* PROBLEM SET
**1.** Could you retype the rows of the dataset excerpt, starting at the line holding "Accueil (31, 84)" and running through the last row, both ends included, with the pictures left out?
**2.** How would the article on Dubai utility costs continue? Write the next part, picking up after its final sentence.

* TEXT EXCERPT

--------------------

Utilities Cost in Dubai: DEWA, Cooling, Internet, Real Monthly Numbers
- May 21
- 13 min read

The utilities cost in Dubai for 2026 ranges from AED 350 per month for a budget studio to AED 6,500 or more for a villa during peak summer, split across DEWA electricity and water, separately billed district cooling in newer buildings, internet, and mobile. The single most consequential piece of information for new tenants is that the DEWA bill in many modern apartments is only a fraction of the real monthly utility cost.
Most cost-of-living surveys quote a single combined number for "Dubai utilities" and stop there. The lived reality is messier. A 2-bedroom in Dubai Marina and a 2-bedroom in a 1990s Karama building can have utility bills that differ by AED 1,000 per month for the same household behaviour, simply because of which cooling system the building uses and who bills it. This guide breaks the utilities cost in Dubai down line by line, with 2026 tariff slabs, summer-versus-winter swing math, internet and mobile provider comparisons, and concrete saving tactics.
If you are still in the planning phase and want the bigger picture before drilling into utilities, the broader cost of living in Dubai hub covers housing, food, schools, and transport in the same depth.
What Is Included in the Utilities Cost in Dubai?
Utilities in Dubai are not a single line item. They are four separate services from at least two different providers, sometimes three or four. Understanding what falls under each is the first step to budgeting accurately.
DEWA (Dubai Electricity and Water Authority). A government utility that bills electricity, water, and sewerage on a single combined monthly invoice. Every property in Dubai has a DEWA account. The Authority is the single source of record for Dubai's electricity and water charges, with tariff structures published on the federal portal u.ae.
District cooling. In most buildings constructed after roughly 2008 (Marina, Downtown, JLT, Business Bay, Dubai Hills, Jumeirah Village Circle, Dubai Creek Harbour), the air conditioning runs from a centralized chilled-water plant operated by a third party: Empower, Tabreed, or Emicool. This is billed separately from DEWA, often by a different provider, with its own monthly invoice. The federal cross-utility reference on u.ae explains the structure.
Internet at home. Three providers compete: du, etisalat, and (since 2024) Virgin Mobile UAE. Monthly fees range from AED 99 to AED 799 depending on speed.
Mobile. Same three providers plus a few smaller players. Plans run from AED 75 to AED 700 per month per family.

--------------------

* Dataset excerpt
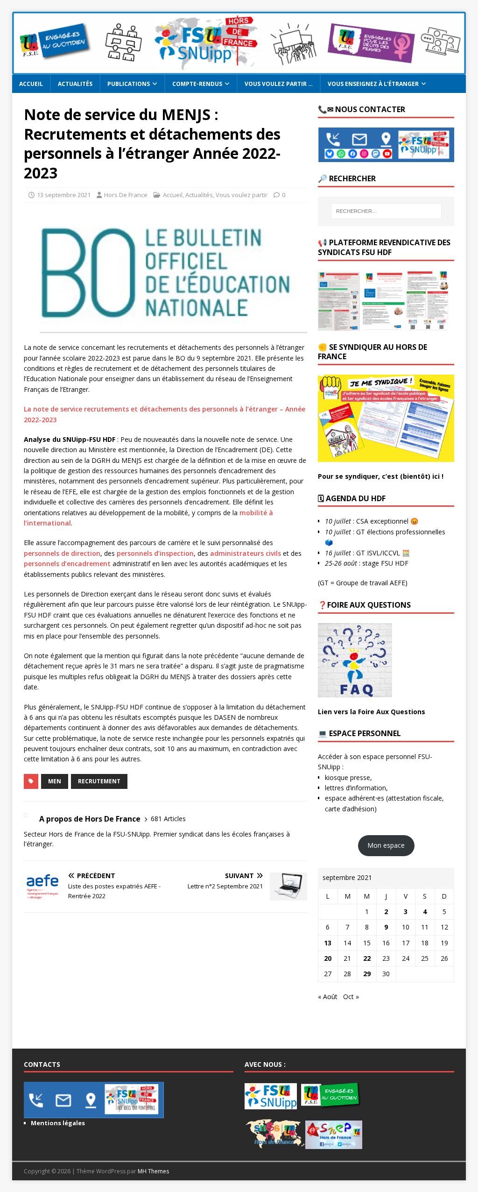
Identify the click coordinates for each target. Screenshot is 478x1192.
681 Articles (168, 818)
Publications (128, 84)
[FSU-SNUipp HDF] (239, 69)
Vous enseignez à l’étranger (373, 84)
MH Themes (153, 1171)
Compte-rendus (197, 84)
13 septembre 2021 (64, 195)
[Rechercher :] (386, 211)
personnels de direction (62, 553)
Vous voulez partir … (279, 84)
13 (327, 942)
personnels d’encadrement (67, 563)
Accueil (31, 84)
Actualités (75, 84)
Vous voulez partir (241, 195)
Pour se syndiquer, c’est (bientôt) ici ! (380, 476)
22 (367, 958)
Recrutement (99, 781)
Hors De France (126, 195)
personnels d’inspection (155, 553)
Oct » (351, 996)
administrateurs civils (245, 553)
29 (367, 973)
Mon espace (386, 845)
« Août (327, 996)
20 (327, 958)
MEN (54, 781)
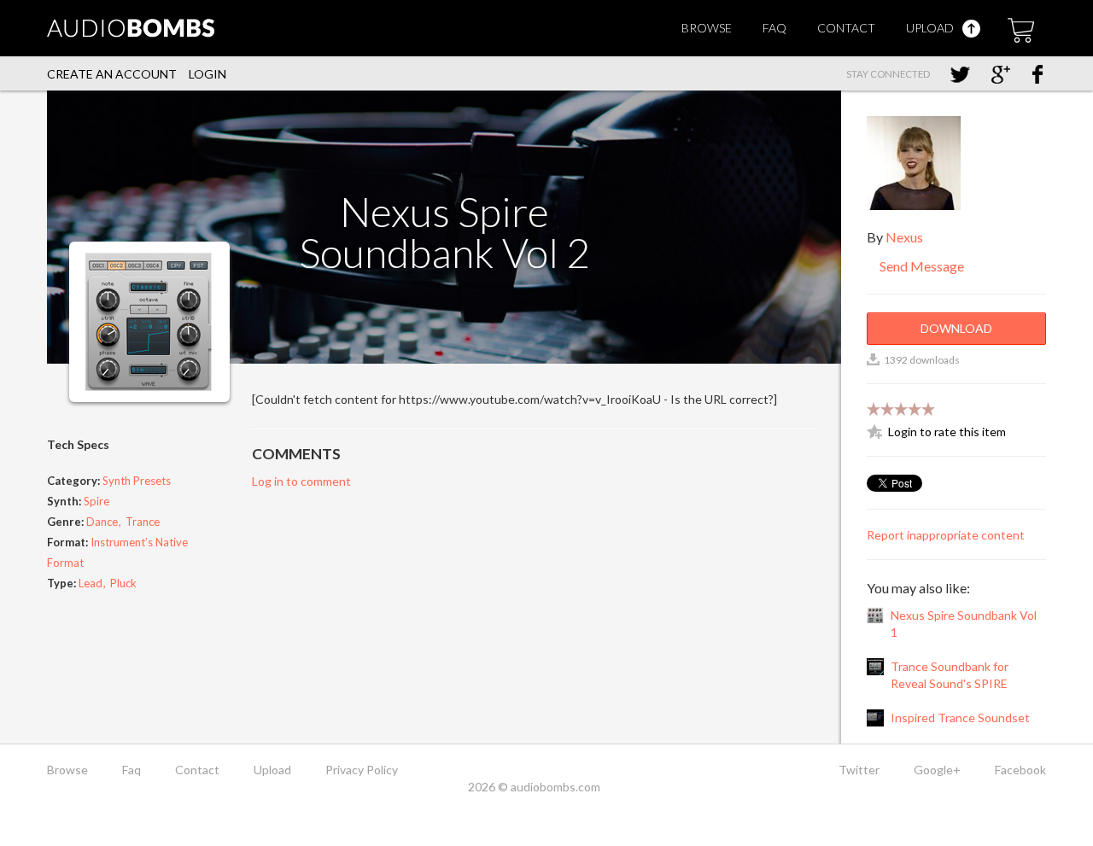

--------------------

* TASK-BY-TASK RESULTS
**1.**
Accueil (31, 84)
Actualités (75, 84)
Vous voulez partir (241, 195)
Pour se syndiquer, c’est (bientôt) ici ! (380, 476)
22 (367, 958)
Recrutement (99, 781)
Hors De France (126, 195)
personnels d’inspection (155, 553)
Oct » (351, 996)
administrateurs civils (245, 553)
29 (367, 973)
Mon espace (386, 845)
« Août (327, 996)
20 (327, 958)
MEN (54, 781)

**2.**
The omission most expats make is assuming "the DEWA bill" equals their full utility cost. In a modern Marina tower that assumption can be off by 40 to 50 percent because the chiller bill arrives separately. The first job when you move in is to ask the landlord or building management which cooling provider serves the unit and whether the cooling account is in your name.
DEWA Bill Explained: Electricity, Water, and Sewerage Combined
A DEWA bill bundles three services: electricity, water, and sewerage. Each has its own slab-based tariff for residential properties, plus fixed monthly housing fees and a 5 percent VAT line. The bill arrives monthly, on a rolling cycle tied to your meter-reading date, and most tenants pay by direct debit or through the DEWA app.
The electricity tariff is what drives the bill, because Dubai's climate means air conditioning is the single largest household electricity load for roughly seven months of the year. Water charges are small for an apartment (typically AED 30 to 90 per month) and meaningful only for a villa with a garden or pool. Sewerage is bundled as a percentage of water use.
The housing fee (a 5 percent municipal charge on your annual rent, divided into 12 monthly instalments) is also billed on the DEWA invoice but is not a utility charge. It is a property tax in everything but name. For a typical 1-bedroom at AED 80,000 per year, that adds AED 333 per month to the DEWA total. Many tenants are surprised by this on their first bill.
DEWA Tariff Slabs 2026: What You Pay Per kWh
DEWA uses a progressive slab structure for residential electricity. The more you consume, the higher the per-kWh rate. The 2026 residential tariff is published by the Authority and summarized for citizens on the u.ae federal portal.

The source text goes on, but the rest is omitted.